Usually when people answer that question, they just refer to a law ("look up the Geneva Conventions") and then disappear. If you could, please actually quote the relevant paragraphs and, even better, an actual court ruling.


Some of them are listed here:

https://www.icj-cij.org/case/186


In this purely hypothetical universe -- in which the Israeli government was acting in an at least arguably rational fashion in regard to securing a timely release of the hostages, and protecting the security of citizens otherwise; in which it wasn't concurrently stepping up its rampage in the West Bank because it thinks the world will be distracted by the much greater number of bodies piling up in Gaza; in which there was no Dahiya Doctrine --

What we have here is the "They're just going to criticize / hate Israel no matter what it does" defense which has been raised as a blanket response to pretty much any robust criticism of what Israel does, for several decades. Or to paraphrase only slightly how you put it: "Israel's existence is the problem, serious criticisms about what it does are tools for its dismantling."

So to answer your question - of course no, I don't buy it. And yes, fundamentally the current response would be very different. There wouldn't be an ICJ case; there wouldn't be calls for sanctions against units like Netzah Yehuda for doing what they're currently doing out here in the real, actual world; etc.

If not, what is the mechanism by which the world could tell the difference? What trustworthy organization would impartially inform us all that there is no genocide in a way that you yourself would believe it?

The same organizations that are the obvious answer to this question (independent journalists and human rights groups in and outside of Israel; UN bodies; forensic analysis teams, etc).

In short, yes - in this science fiction universe, it would be a very different response. You're not going to agree of course, and that's fine.

Your other bullet points seem to be ancillary: no one is acting on what Hamas is claiming about the ongoing genocide, for example. And the Gaza Health Ministry numbers are a huge red herring (even Israeli military intelligence considers them to be generally reliable and uses them in their briefings; US officials believe the real numbers may be even higher, etc).


> Your other bullet points seem to be ancillary: no one is acting on what Hamas is claiming about the ongoing genocide, for example. And Gaza Health Ministry numbers are a huge red herring (even Israeli military intelligence considers them to be generally reliable and uses them in their briefings; US officials believe the real numbers may be even higher, etc).

Far from being "ancillary" or a "red herring", the Gaza Health Ministry statistics are central to the accusations against Israel of genocide. Weird you would even say that.

And, no, neither Israel nor "Israeli intelligence" considers Gazan Health Ministry statistics accurate [1]. That's another weird thing to say.
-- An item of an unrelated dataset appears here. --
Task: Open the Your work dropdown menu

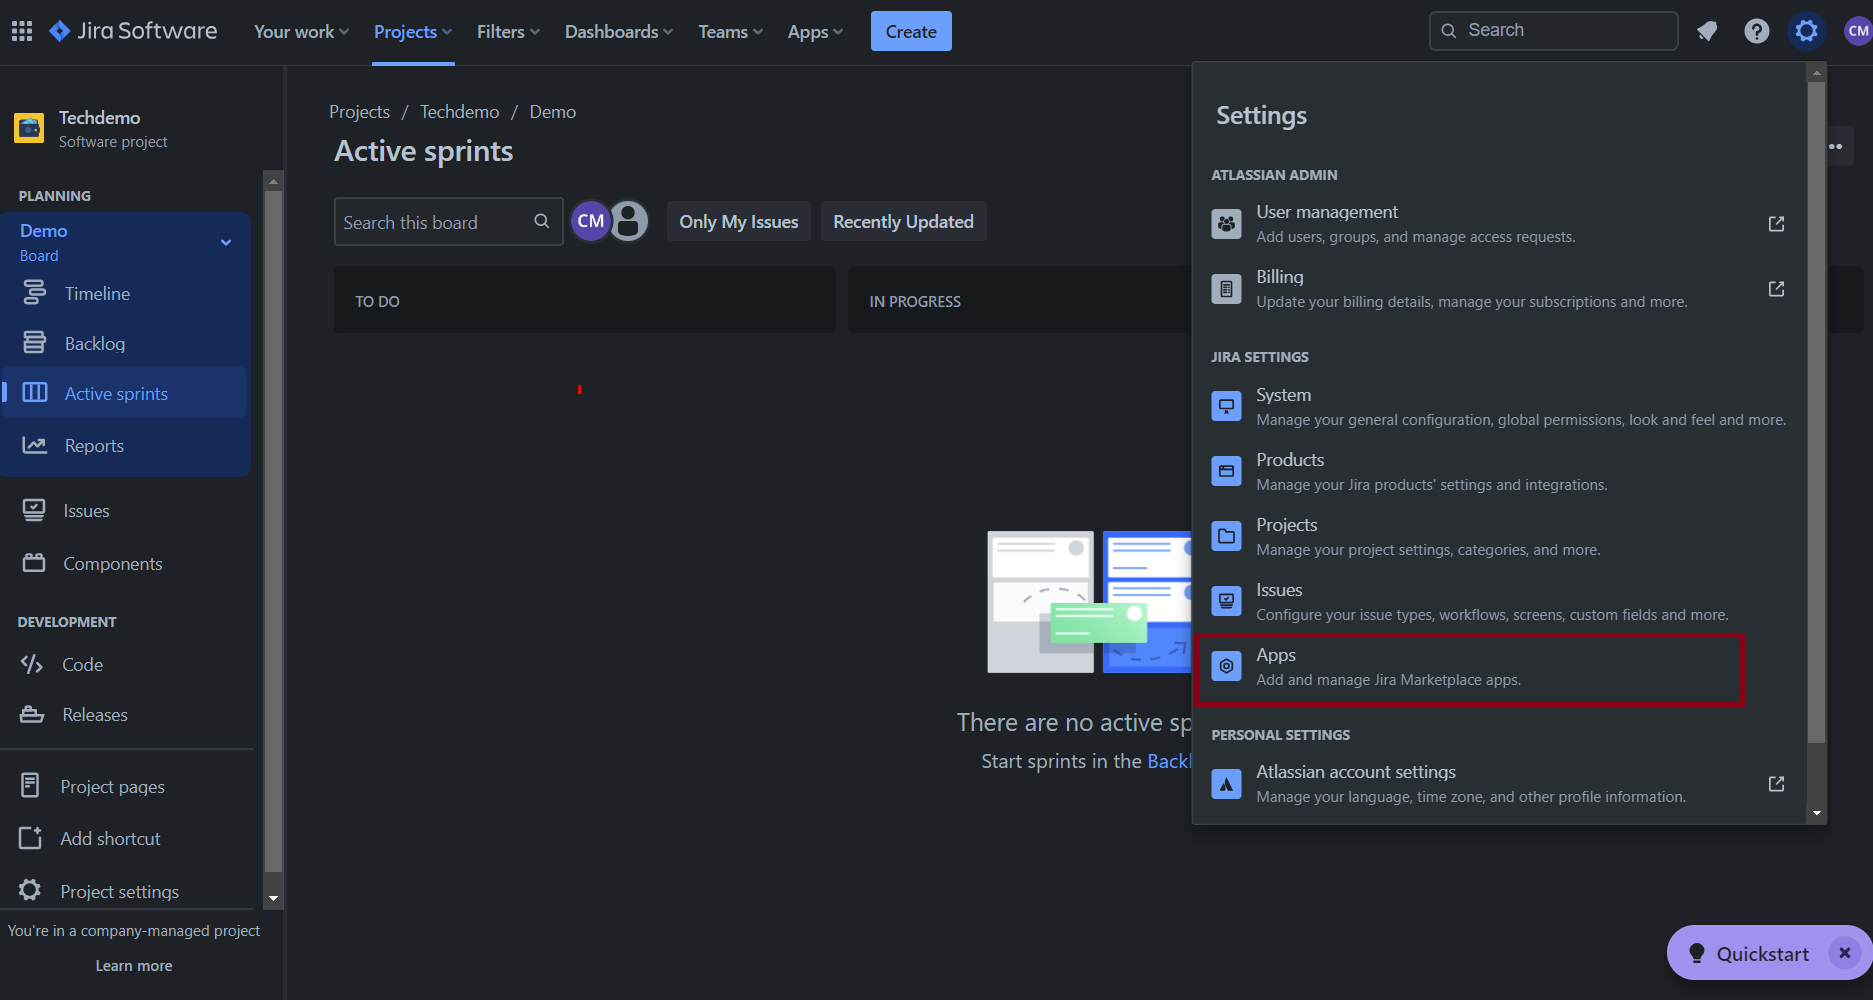Action: [301, 32]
As for "US officials believe the real numbers may be even higher, etc" I only found a single quote from a single US official, from one Barbara Leaf, Assistant Secretary of State, implying this [2]. I also found a quote from the same Voice of America article that "President Joe Biden has openly questioned figures from the Gaza Ministry of Health, which is run by Hamas, which the U.S. classifies as a terrorist group" so...
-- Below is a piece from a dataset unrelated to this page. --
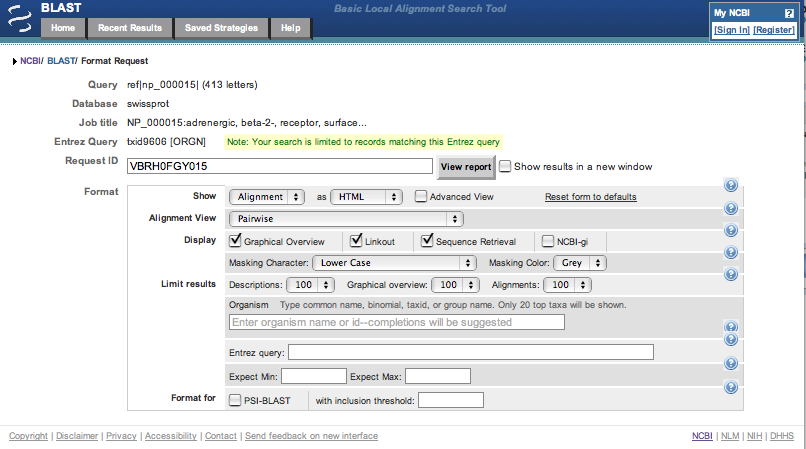Click help icon for the Display row
Viewport: 806px width, 449px height.
pyautogui.click(x=730, y=230)
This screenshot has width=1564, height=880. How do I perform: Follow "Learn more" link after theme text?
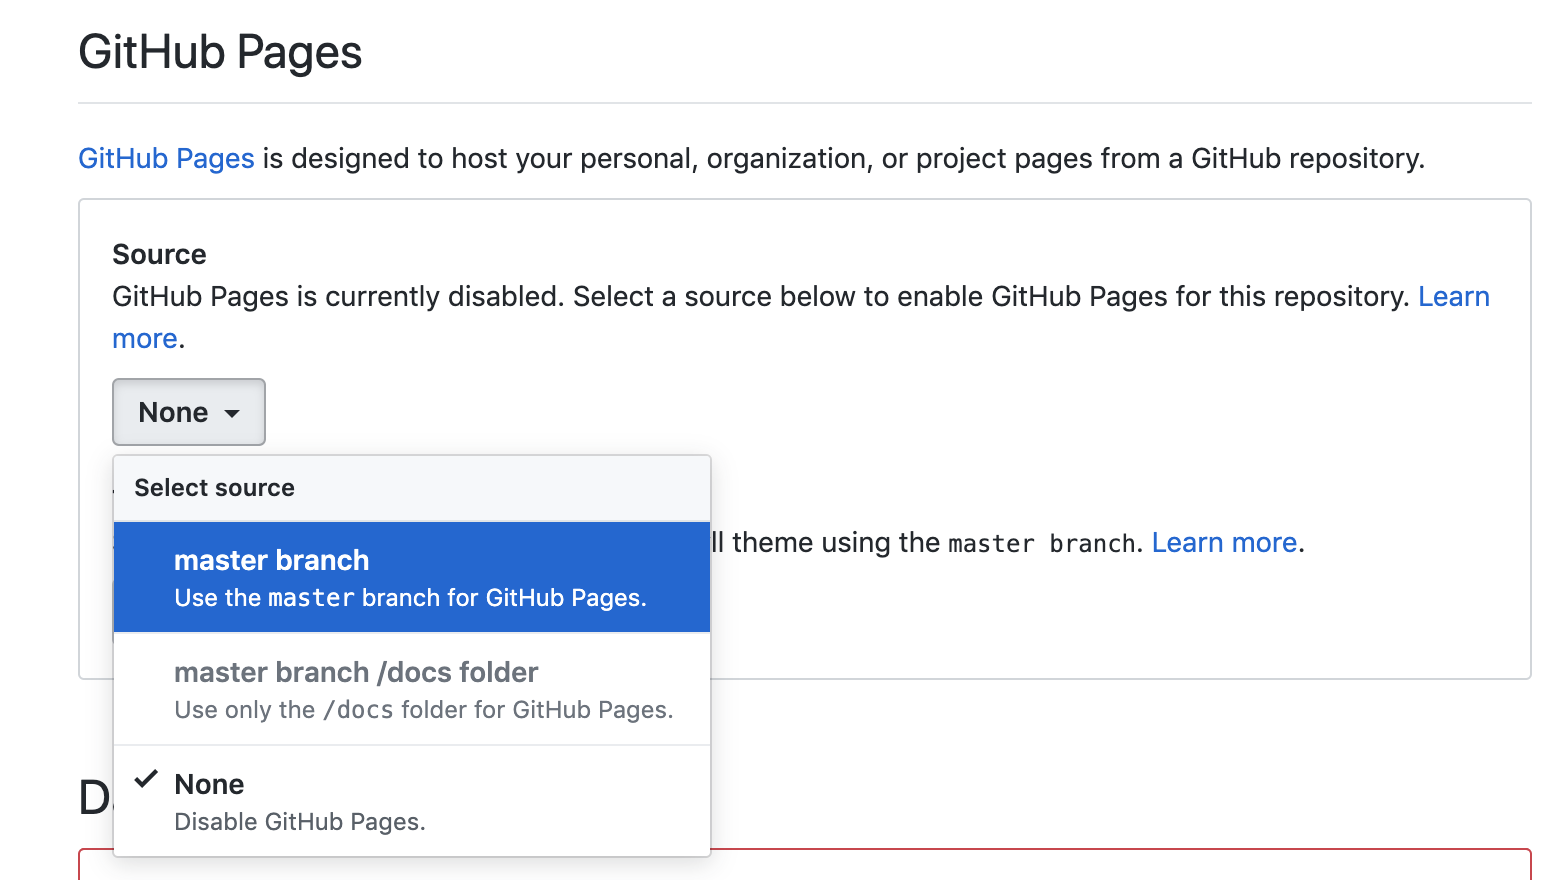coord(1224,542)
It's odd that you made so many hrm... exaggerations in such a short response. It's almost like you don't care about the accuracy of your statements? Surely that cannot be true.

> etc

Etc? What is the etc? You wouldn't have only two things to say and then write "etc" to imply there's more, would you? I refuse to believe it.

[1] https://www.washingtoninstitute.org/policy-analysis/gaza-fat...

[2] https://www.voanews.com/a/us-stands-firm-with-israel-amid-co...


The key part of Leaf's acknowledgment (which came some weeks after what Biden said) is where she added that the US has sources from a "variety of folks who are on the ground". Meaning they had independent confirmation that had been vetted by internal analysts.